As war goes on, church leaders in occupied Palestinian territories share messages of hope for peace. The following article was published in the January-February 2024 issue of NewsNotes.
“We are angry. We are broken. This should have been a time of joy; instead, we are mourning. We are fearful.”
So begins the Christmas Eve Vigil sermon by pastor Rev. Dr. Munther Isaac at the Lutheran Christmas Church in Bethlehem, which has received international attention for a nativity scene depicting the baby Jesus wrapped in a keffiyeh and placed in a pile of rubble.
“If Jesus were to be born today, he would be born under the rubble in Gaza,” explained Rev. Dr. Isaac, who condemned using theology to justify Israel’s killing of innocent civilians. “If we, as Christians, are not outraged by the genocide, by the weaponization of the Bible to justify it, there is something wrong with our Christian witness, and we are compromising the credibility of our gospel message.”
“We look at the Holy Family and see them in every family displaced and wandering, now homeless in despair,” he said. “This is Christmas today in Palestine.”
Rev. Dr. Isaac was in Washington, DC in late November, hosted by Churches for Middle East Peace to meet with the White House and members of Congress. Reflecting on the Christmas decorations he saw on the city buildings, he said “I couldn’t help but think: They send us bombs, while celebrating Christmas in their lands. They sing about the prince of peace in their land, while playing the drum of war in our land.”

WORK REQUEST A: From the article about church leaders in Palestine, copy the passage that begins at the words "As war goes" and stops after "issue of NewsNotes.", substituting "the newsletter" for "NewsNotes".
WORK REQUEST B: Please translate this sentence from the article about church leaders in Palestine into Spanish: "This is Christmas today in Palestine."

AVAILABLE DATA:
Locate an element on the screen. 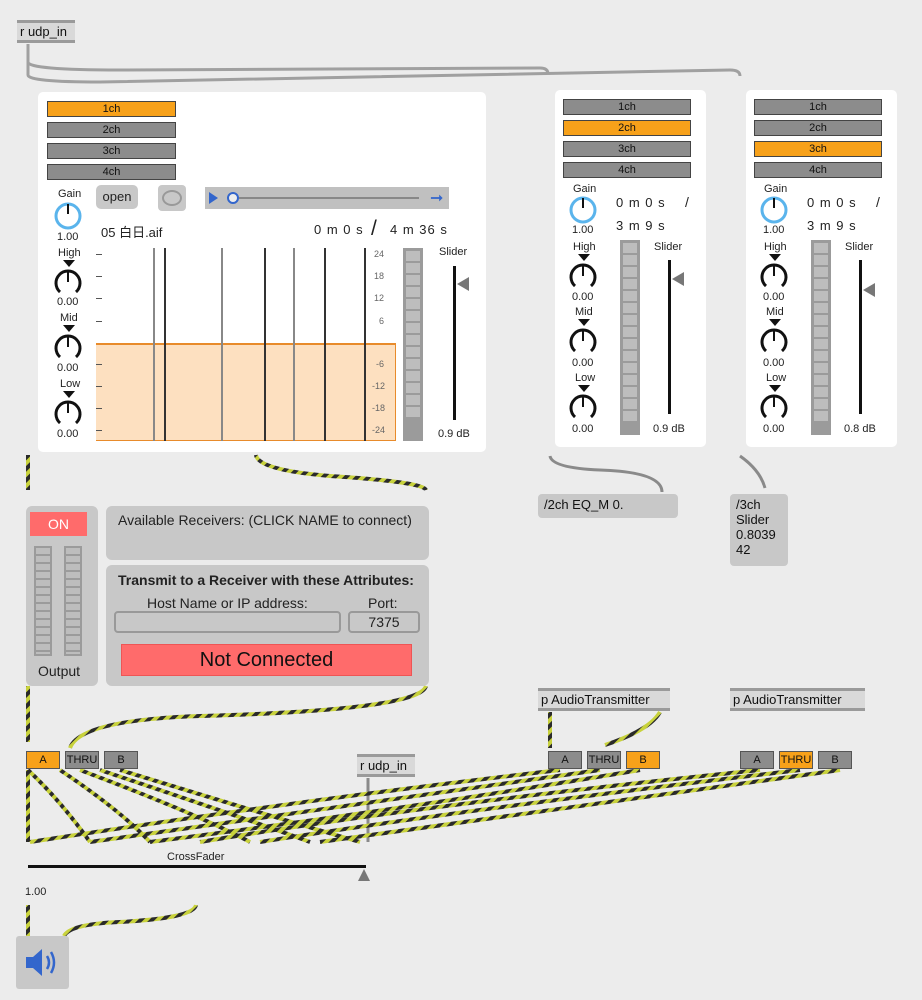 Image resolution: width=922 pixels, height=1000 pixels. crossfader-label: CrossFader is located at coordinates (196, 857).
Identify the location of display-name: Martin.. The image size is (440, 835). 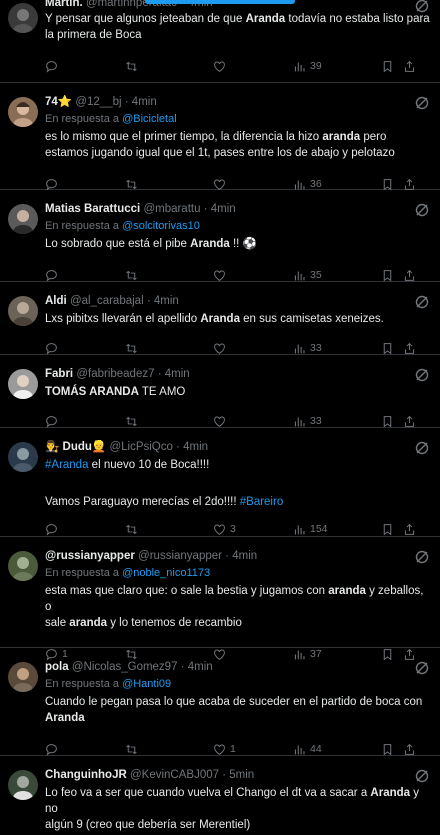
(64, 4).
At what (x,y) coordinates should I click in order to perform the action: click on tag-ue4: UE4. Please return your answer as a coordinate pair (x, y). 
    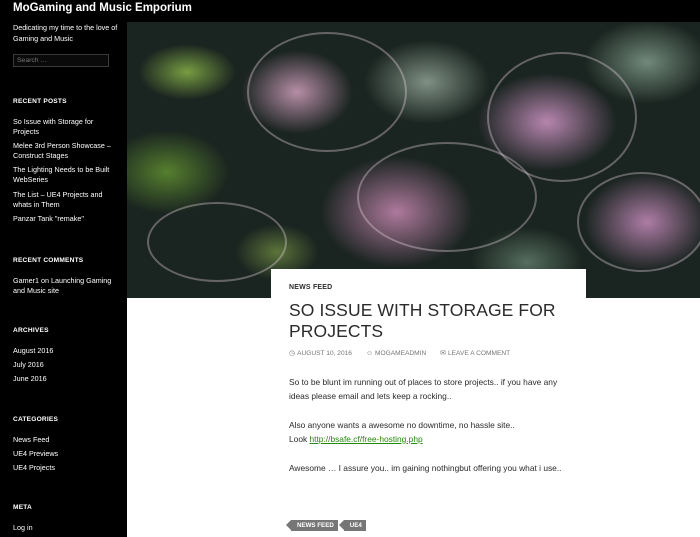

WRITTEN REPLY A:
As war goes on, church leaders in occupied Palestinian territories share messages of hope for peace. The following article was published in the January-February 2024 issue of the newsletter.

WRITTEN REPLY B: Esta es la Navidad hoy en Palestina.